No puede decirse que el fraude fiscal
sea un fenómeno novedoso, ni siquiera que surgiera con la formación de los
modernos Estados fiscales. En los textos bíblicos encontramos indicios que así
lo avalan. De forma bastante ilustrativa, en el Libro de Malaquías encontramos
el relato de cómo el Señor recrimina al pueblo elegido que lo estuviera
defraudando en los diezmos y en los tributos. Quien actúa como sujeto activo especialmente
cualificado conmina a los sujetos pasivos a poner fin a sus censurables prácticas.

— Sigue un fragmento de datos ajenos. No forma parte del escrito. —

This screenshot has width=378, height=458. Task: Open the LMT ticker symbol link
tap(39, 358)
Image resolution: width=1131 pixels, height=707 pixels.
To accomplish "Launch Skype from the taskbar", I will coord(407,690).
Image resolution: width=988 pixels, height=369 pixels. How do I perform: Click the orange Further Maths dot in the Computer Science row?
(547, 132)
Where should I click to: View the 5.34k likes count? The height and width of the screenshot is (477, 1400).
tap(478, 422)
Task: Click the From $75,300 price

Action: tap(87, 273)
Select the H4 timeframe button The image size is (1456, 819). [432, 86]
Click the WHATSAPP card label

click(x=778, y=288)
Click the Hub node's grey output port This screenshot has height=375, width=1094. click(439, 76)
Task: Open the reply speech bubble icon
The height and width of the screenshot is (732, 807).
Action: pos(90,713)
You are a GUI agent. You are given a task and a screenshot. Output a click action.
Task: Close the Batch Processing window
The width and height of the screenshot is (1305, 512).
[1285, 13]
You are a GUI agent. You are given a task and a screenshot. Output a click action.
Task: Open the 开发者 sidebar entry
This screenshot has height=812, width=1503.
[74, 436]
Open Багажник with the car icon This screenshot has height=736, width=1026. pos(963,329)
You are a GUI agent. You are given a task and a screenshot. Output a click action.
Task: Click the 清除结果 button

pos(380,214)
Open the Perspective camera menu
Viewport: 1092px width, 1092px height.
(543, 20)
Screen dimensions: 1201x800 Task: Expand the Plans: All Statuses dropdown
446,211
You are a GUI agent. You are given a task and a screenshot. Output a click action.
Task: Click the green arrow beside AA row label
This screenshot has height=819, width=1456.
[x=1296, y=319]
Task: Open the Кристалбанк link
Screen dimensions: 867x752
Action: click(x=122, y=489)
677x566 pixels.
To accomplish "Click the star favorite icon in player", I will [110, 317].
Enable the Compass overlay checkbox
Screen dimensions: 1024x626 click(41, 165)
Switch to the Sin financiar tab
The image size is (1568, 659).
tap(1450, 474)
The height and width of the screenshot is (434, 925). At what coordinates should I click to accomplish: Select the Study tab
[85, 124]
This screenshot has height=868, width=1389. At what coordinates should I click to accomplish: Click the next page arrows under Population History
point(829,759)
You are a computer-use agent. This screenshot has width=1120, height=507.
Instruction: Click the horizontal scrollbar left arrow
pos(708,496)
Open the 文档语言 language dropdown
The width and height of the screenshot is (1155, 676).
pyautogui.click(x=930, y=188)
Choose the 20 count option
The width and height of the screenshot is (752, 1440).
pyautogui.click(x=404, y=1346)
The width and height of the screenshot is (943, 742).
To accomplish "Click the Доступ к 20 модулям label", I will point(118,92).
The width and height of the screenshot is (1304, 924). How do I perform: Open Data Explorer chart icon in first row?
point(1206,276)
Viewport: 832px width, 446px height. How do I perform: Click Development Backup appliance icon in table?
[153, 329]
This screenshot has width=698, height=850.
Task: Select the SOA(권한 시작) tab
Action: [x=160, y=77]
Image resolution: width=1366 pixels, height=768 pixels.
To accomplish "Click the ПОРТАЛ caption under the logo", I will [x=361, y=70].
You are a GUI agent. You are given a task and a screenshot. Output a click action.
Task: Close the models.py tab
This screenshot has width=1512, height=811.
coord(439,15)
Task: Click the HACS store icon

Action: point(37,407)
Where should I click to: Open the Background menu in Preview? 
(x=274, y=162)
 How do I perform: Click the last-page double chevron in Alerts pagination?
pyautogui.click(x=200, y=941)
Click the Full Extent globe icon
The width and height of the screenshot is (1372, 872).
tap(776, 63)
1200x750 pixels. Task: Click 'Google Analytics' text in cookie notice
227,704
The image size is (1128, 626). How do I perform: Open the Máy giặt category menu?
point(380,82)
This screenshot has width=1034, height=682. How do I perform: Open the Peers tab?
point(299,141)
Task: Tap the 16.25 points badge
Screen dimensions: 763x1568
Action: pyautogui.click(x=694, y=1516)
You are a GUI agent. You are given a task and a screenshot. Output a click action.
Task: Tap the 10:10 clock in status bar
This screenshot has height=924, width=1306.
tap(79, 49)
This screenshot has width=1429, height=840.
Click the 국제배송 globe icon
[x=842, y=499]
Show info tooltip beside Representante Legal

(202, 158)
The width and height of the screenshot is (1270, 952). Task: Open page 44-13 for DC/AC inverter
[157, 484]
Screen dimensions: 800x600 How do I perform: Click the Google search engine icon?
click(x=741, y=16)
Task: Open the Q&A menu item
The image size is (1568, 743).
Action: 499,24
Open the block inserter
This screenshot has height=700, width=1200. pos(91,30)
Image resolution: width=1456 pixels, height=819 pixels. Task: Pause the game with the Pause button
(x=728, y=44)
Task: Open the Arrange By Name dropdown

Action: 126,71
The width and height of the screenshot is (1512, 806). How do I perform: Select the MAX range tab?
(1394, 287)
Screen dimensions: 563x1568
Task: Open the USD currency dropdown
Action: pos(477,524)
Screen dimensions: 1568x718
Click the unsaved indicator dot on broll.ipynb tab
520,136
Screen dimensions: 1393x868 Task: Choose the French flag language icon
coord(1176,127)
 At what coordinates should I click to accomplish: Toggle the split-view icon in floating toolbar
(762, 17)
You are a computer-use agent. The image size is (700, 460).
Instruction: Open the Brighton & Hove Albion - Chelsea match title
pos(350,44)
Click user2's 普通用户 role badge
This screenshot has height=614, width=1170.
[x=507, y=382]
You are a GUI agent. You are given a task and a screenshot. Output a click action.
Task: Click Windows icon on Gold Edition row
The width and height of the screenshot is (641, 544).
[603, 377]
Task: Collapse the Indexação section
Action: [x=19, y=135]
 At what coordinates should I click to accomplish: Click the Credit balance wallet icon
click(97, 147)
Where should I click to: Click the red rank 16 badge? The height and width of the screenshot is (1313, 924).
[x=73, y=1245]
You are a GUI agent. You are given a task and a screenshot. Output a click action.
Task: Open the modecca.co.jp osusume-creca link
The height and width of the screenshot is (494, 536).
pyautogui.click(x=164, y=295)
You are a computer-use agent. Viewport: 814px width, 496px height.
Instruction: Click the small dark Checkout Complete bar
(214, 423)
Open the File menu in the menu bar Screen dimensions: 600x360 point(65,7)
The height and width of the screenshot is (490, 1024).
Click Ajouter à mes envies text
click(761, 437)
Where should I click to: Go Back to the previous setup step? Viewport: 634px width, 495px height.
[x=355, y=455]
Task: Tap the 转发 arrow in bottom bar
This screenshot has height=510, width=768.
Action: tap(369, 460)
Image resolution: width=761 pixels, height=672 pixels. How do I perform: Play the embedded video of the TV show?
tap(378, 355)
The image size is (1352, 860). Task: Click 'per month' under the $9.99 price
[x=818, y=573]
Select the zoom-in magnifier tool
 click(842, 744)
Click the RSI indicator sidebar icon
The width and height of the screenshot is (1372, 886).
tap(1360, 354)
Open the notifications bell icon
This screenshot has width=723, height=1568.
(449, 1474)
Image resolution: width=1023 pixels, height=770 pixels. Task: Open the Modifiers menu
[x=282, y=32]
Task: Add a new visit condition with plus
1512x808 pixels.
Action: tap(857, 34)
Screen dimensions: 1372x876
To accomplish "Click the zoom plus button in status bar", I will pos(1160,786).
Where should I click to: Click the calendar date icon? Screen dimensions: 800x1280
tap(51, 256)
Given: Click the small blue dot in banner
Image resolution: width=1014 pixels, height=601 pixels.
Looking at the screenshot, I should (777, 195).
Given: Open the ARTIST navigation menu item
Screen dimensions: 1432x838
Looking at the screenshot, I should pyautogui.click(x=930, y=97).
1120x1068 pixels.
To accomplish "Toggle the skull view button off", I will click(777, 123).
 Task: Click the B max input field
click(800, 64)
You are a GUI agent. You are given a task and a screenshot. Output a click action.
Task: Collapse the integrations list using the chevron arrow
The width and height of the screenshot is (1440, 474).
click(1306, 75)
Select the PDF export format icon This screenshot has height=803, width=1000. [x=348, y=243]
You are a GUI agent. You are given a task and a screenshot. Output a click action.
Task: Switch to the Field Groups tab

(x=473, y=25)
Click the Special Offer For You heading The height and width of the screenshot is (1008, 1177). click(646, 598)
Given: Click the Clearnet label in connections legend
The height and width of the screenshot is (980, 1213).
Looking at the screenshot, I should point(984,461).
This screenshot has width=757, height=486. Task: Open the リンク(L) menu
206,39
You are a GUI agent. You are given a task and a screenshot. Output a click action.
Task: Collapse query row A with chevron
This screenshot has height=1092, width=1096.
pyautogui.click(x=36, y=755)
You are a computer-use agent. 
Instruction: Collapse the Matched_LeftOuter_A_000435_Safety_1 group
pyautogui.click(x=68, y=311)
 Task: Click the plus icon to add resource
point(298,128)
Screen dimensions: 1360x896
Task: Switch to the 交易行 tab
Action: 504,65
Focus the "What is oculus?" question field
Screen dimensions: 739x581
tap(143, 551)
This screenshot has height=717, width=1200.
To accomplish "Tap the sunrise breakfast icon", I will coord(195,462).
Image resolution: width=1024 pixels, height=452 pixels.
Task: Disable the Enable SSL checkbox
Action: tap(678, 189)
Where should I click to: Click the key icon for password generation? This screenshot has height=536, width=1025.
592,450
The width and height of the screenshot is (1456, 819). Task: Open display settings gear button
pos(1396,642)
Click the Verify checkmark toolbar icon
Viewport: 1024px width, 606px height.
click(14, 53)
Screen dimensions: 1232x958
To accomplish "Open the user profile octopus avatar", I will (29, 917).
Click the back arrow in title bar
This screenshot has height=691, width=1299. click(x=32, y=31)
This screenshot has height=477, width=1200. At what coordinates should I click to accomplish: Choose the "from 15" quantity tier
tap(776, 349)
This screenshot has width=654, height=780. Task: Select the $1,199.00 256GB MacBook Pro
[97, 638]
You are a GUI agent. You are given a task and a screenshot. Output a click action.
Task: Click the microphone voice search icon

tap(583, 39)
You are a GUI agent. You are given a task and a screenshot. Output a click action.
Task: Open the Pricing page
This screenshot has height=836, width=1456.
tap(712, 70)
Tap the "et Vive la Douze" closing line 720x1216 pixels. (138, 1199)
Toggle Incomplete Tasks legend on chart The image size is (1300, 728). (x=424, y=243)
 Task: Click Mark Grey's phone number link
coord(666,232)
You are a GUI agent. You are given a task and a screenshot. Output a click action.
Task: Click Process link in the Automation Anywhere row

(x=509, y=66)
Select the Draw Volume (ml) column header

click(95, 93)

Al igual que algunos de los
planes antifraude puestos en marcha en diversos países recurren -sin renunciar,
por supuesto, a las pertinentes sanciones- al gancho de los estímulos, el plan
divino ofrecía una gama de irresistibles parabienes: “Traed todos los diezmos
al templo… y veréis cómo abro las compuertas del cielo y derramo bendición sin
medida. Ahuyentaré de vosotros el insecto devorador y no se os echarán a perder
los frutos de la tierra, ni se estropeará la viña”.
Los sujetos activos terrenales no
cuentan, sin embargo, con semejante munición para tratar de frenar el fraude
fiscal en sus diversas manifestaciones. A la vista de la persistencia de éstas,
se antoja bastante difícil su erradicación sin la posibilidad de disponer de artillería
de corte celestial, o, en su defecto, el acaecimiento de algún milagro transformador.